Anidulafungin pharmacokinetics and microbial response in neutropenic mice with disseminated candidiasis

Abstract

Candidemia is often fatal, especially in patients with persistent neutropenia. New therapies are needed. We performed 24-h pharmacodynamic studies to compare the efficacies of anidulafungin, fluconazole, and amphotericin B in neutropenic mice with disseminated candidiasis caused by one of three strains of Candida glabrata. Anidulafungin produced a maximal fungal kill (E(max)) of 1.4 to 1.9 log(10) CFU/g in kidneys and was not influenced by resistance to either fluconazole or amphotericin B. Fluconazole produced an E(max) of 1.3 log(10) CFU/g in mice infected with fluconazole-susceptible C. glabrata, but the E(max) was 0 for mice infected with a C. glabrata strain that had a fluconazole MIC of >/=32 mg/liter. Amphotericin B achieved an E(max) of 4.2 log(10) CFU/g in mice infected with amphotericin B-susceptible C. glabrata, but the E(max) was 0 for mice infected with a C. glabrata strain with an amphotericin B MIC of 2 mg/liter. In all instances, anidulafungin's maximal microbial kill was superior to that of fluconazole. Next, we performed a 96-h anidulafungin pharmacokinetic-pharmacodynamic study.
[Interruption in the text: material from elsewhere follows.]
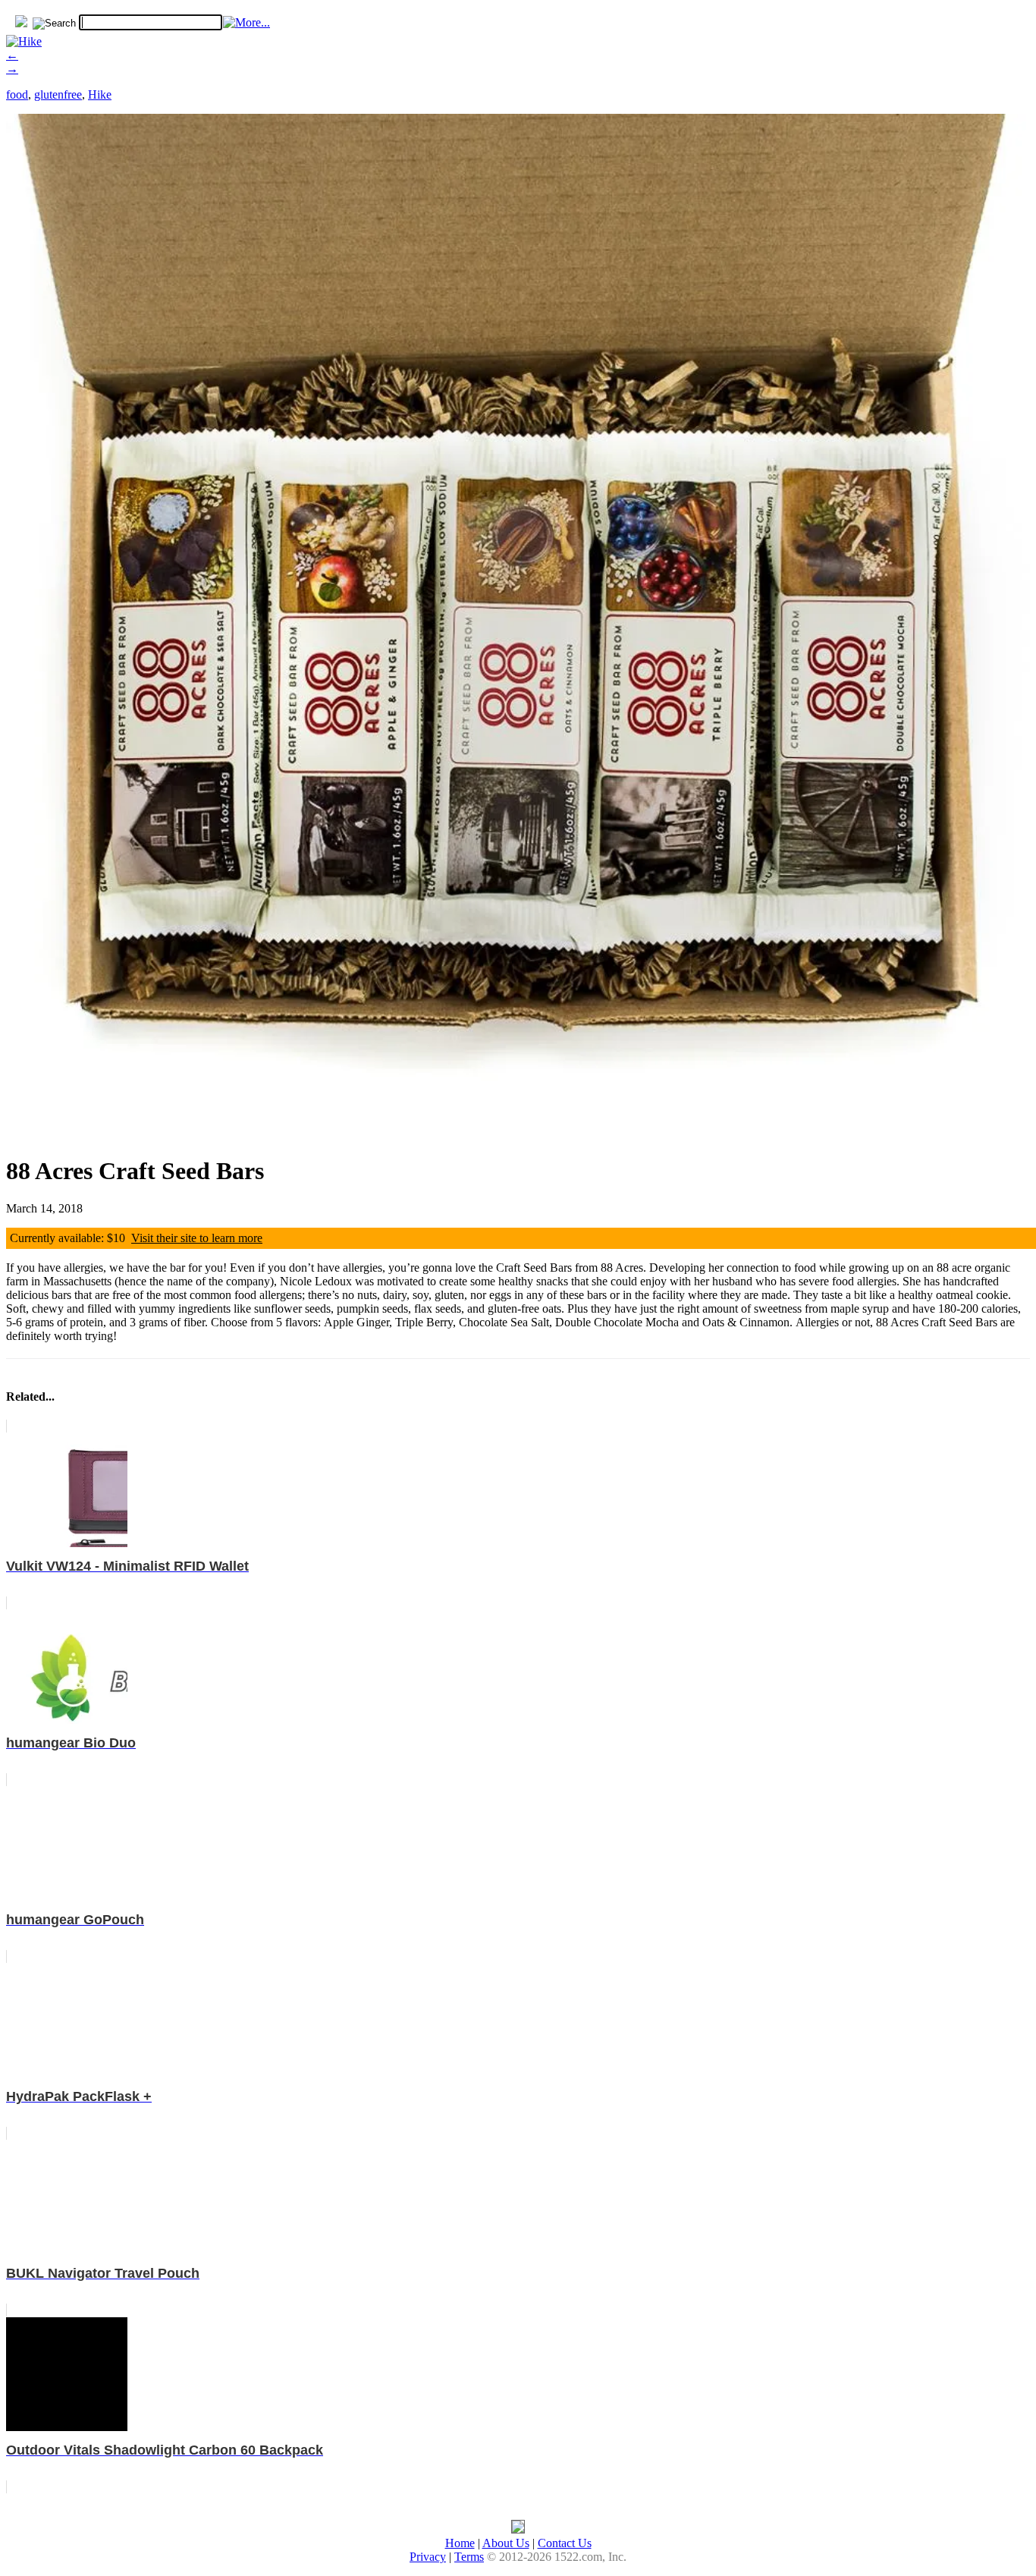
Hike (99, 94)
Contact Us (565, 2543)
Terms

Anidulafungin exhibited delayed peak concentrations in kidneys compared to those in serum, after which the concentrations declined, with a serum terminal half-life of 21.6 (+/-4.6) h. This was accompanied by a persistent 96-h decrease in the kidney fungal burden after treatment with a single anidulafungin dose of >/=8 mg/kg of body weight. This pharmacokinetic-pharmacodynamic picture of anidulafungin persistence in tissues and the resultant persistent fungal decline should be exploited to improve the efficacy of anidulafungin therapy for candidemia.

FIG. 1.

Inhibitory sigmoid E_max curve 24 h after treatment of neutropenic mice infected with a C. glabrata strain resistant to both fluconazole and amphotericin B. The mice were treated with a single dose of anidulafungin at 0 h.

FIG. 2.

Concentration-time profiles for anidulafungin in serum (▵) and in kidney tissue (▴) over 96 h in mice treated with a single 10-mg/kg dose of intraperitoneal anidulafungin. The lines represent idealized exponential declines of serum drug concentrations (hatched line) and kidney drug concentrations (solid line).

FIG. 3.

Microbial responses in kidneys of mice after treatment with single intraperitoneal doses of anidulafungin at 0 h. Data for mice that received 2 and 3 mg/kg, which did not differ significantly from the controls, were not presented for clarity. Mice in the group receiving 6 mg/kg died from bacterial superinfection between the 72-h and 96-h time points. Doses of 8 and 10 mg/kg resulted in progressive declines in kidney fungal density. Ninety-six hours after treatment with the 8- and 10-mg/kg doses, the fungal burdens in kidneys of some mice were below the limit of detection. Mice had been infected with dose-dependently fluconazole-susceptible C. glabrata (strain 2).

FIG. 4.

Relationship between tissue or serum anidulafungin exposure and microbial response in mice infected with C. glabrata strain 2. Mice had been treated with a single anidulafungin dose 96 h earlier. AUC_0-96, area under the concentration-time curve from 0 to 96 h.